-- WHAT IS BEING ASKED --
Return only the stretch of the material below that begins with the line containing "is (2201, 781)." and ends with the line containing "Image resolution: width=777", exactly; both of those lines belong to it.

-- EXTRACTED INFORMATION --
────────────────────────────────────────

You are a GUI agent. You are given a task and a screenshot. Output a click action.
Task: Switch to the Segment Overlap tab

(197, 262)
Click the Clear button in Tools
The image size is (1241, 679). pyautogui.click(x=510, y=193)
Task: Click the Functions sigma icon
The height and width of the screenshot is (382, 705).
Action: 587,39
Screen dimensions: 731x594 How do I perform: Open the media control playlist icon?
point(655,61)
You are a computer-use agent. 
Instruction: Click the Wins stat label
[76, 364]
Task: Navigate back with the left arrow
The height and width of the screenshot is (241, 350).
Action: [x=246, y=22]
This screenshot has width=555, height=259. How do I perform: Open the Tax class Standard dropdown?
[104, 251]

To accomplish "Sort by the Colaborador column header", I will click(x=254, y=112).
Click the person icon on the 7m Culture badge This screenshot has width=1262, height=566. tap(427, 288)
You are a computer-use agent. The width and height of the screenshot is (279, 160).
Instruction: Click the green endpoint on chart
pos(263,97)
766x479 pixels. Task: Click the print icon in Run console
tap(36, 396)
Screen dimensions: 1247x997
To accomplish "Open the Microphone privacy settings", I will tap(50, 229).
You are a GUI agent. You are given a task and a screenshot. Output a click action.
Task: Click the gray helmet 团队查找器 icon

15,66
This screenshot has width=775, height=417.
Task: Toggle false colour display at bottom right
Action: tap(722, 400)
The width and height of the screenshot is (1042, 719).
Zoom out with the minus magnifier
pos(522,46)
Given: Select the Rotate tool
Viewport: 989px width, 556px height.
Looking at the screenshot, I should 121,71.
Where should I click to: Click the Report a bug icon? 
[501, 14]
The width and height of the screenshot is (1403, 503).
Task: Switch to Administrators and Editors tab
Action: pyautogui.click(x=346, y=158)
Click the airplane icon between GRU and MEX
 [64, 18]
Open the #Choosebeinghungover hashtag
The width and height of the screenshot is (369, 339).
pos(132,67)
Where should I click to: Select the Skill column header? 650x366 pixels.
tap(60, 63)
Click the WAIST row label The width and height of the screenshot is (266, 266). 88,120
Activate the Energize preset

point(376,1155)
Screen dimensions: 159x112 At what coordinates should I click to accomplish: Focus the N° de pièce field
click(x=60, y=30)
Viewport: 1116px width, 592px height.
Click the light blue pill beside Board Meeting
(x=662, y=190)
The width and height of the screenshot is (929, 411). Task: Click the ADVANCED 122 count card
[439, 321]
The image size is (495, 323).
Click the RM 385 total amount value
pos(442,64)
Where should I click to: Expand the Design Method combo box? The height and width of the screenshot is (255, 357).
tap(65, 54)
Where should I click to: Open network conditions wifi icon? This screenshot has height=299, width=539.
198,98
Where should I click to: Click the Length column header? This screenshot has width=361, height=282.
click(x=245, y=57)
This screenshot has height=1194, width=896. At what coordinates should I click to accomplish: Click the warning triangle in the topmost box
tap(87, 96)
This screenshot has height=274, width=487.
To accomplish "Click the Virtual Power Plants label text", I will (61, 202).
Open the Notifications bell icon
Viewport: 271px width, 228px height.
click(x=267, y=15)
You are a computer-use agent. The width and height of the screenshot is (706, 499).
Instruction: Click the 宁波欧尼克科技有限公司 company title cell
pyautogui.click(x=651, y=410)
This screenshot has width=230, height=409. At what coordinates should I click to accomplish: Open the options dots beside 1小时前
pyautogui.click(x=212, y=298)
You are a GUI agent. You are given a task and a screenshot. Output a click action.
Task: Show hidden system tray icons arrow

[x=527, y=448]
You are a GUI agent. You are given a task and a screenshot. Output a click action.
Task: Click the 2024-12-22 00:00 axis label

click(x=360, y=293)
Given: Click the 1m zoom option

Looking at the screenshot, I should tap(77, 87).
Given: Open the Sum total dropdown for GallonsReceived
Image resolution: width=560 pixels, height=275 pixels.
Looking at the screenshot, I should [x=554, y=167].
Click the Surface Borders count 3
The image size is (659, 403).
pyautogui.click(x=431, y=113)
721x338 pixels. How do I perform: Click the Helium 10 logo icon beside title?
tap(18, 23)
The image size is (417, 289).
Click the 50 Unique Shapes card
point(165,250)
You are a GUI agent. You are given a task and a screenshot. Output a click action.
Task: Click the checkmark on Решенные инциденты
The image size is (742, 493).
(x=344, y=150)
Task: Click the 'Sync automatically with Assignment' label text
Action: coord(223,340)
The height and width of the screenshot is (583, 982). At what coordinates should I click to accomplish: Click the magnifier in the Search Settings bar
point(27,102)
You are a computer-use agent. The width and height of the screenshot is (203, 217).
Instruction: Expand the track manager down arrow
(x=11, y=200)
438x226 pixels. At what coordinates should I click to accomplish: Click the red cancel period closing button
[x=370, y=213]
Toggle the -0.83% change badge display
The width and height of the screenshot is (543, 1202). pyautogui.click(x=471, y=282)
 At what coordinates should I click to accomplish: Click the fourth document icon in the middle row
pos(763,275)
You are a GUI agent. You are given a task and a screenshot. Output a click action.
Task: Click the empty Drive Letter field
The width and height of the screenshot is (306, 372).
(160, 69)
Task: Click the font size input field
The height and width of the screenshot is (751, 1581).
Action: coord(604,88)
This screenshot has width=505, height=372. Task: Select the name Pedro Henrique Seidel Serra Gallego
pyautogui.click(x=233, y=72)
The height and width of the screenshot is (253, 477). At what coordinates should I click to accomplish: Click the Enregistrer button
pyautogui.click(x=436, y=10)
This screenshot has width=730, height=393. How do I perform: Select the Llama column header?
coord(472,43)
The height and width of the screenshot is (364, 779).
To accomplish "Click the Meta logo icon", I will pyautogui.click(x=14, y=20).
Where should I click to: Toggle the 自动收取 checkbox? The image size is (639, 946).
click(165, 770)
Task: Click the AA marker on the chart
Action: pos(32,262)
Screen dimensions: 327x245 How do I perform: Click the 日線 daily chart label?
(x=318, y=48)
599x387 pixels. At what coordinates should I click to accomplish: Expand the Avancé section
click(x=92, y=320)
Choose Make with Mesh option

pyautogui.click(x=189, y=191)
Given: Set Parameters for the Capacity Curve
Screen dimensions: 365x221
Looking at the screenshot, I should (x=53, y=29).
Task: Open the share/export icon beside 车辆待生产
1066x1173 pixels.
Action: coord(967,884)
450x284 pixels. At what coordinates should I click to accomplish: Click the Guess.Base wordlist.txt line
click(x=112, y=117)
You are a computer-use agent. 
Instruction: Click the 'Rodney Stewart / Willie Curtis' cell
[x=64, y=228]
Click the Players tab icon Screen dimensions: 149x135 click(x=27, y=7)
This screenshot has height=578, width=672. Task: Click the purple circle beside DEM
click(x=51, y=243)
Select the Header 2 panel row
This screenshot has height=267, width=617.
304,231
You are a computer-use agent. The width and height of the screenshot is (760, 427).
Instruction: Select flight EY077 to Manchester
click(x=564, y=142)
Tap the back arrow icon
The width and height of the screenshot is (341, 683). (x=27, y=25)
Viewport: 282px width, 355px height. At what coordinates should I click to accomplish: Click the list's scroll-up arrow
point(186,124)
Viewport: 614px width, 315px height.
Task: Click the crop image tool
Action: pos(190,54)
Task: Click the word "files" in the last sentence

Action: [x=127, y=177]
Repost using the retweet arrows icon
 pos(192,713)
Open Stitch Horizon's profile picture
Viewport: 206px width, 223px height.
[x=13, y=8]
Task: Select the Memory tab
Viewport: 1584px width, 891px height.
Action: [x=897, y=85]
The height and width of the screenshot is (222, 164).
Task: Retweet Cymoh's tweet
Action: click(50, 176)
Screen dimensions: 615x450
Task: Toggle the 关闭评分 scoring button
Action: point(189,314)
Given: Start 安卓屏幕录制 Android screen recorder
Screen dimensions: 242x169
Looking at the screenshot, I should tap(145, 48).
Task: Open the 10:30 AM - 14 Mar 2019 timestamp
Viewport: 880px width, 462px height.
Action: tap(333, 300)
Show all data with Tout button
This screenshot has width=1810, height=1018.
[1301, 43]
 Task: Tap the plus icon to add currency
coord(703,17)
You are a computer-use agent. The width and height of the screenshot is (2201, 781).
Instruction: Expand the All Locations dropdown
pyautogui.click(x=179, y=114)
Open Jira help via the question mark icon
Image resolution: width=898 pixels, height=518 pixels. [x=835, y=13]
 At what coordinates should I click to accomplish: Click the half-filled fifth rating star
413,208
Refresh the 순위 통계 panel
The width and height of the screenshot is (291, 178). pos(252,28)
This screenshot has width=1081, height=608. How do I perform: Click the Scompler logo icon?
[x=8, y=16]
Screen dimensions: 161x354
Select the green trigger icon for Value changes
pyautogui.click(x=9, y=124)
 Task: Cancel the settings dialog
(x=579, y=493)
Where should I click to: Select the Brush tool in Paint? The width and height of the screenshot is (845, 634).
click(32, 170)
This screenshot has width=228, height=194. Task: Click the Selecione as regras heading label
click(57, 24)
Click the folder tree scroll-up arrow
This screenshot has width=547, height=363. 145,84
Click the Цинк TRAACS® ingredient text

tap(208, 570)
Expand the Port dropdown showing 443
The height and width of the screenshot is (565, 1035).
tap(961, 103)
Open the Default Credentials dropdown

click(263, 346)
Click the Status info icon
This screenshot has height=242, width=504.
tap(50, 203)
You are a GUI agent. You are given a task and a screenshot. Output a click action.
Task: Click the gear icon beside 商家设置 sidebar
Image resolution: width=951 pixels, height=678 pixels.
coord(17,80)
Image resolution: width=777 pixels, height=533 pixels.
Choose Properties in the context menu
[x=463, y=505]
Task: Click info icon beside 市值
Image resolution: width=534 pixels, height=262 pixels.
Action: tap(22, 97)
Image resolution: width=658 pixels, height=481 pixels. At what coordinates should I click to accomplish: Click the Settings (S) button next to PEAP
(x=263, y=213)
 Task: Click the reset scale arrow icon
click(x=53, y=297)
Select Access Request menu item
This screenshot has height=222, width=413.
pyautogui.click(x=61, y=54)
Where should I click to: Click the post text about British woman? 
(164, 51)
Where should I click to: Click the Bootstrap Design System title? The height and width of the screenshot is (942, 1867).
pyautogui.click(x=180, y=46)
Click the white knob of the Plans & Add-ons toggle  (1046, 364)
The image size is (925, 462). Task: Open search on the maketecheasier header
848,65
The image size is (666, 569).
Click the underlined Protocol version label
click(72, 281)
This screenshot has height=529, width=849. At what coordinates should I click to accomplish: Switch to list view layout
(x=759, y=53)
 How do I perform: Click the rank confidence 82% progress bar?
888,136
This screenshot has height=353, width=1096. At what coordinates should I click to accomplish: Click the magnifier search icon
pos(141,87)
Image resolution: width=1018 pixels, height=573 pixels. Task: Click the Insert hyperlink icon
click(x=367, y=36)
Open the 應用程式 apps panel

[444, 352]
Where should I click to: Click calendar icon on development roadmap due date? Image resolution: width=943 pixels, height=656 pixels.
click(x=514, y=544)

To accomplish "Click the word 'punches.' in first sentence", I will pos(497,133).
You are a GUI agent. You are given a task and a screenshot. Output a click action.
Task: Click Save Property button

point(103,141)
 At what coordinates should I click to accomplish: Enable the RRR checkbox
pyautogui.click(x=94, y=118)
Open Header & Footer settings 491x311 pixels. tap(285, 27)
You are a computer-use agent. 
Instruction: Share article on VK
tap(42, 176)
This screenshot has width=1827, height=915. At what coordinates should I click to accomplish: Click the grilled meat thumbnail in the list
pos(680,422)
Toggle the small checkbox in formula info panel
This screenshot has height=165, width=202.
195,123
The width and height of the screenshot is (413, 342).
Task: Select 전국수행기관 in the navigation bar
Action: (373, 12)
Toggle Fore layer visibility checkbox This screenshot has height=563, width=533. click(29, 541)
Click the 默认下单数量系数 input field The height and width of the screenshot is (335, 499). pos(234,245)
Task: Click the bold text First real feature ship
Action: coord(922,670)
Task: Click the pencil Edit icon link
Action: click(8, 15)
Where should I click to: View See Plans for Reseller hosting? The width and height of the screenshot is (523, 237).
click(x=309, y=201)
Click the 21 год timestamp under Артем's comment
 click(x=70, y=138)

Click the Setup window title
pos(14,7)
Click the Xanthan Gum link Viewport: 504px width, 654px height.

────────────────────────────────────────

-- RESPONSE TO THIS EXERCISE --
You are a computer-use agent. The width and height of the screenshot is (2201, 781).
Instruction: Expand the All Locations dropdown
pyautogui.click(x=179, y=114)
Open Jira help via the question mark icon
Image resolution: width=898 pixels, height=518 pixels. [x=835, y=13]
 At what coordinates should I click to accomplish: Click the half-filled fifth rating star
413,208
Refresh the 순위 통계 panel
The width and height of the screenshot is (291, 178). pos(252,28)
This screenshot has width=1081, height=608. How do I perform: Click the Scompler logo icon?
[x=8, y=16]
Screen dimensions: 161x354
Select the green trigger icon for Value changes
pyautogui.click(x=9, y=124)
 Task: Cancel the settings dialog
(x=579, y=493)
Where should I click to: Select the Brush tool in Paint? The width and height of the screenshot is (845, 634).
click(32, 170)
This screenshot has width=228, height=194. Task: Click the Selecione as regras heading label
click(57, 24)
Click the folder tree scroll-up arrow
This screenshot has width=547, height=363. 145,84
Click the Цинк TRAACS® ingredient text

tap(208, 570)
Expand the Port dropdown showing 443
The height and width of the screenshot is (565, 1035).
tap(961, 103)
Open the Default Credentials dropdown

click(263, 346)
Click the Status info icon
This screenshot has height=242, width=504.
tap(50, 203)
You are a GUI agent. You are given a task and a screenshot. Output a click action.
Task: Click the gear icon beside 商家设置 sidebar
Image resolution: width=951 pixels, height=678 pixels.
coord(17,80)
Image resolution: width=777 pixels, height=533 pixels.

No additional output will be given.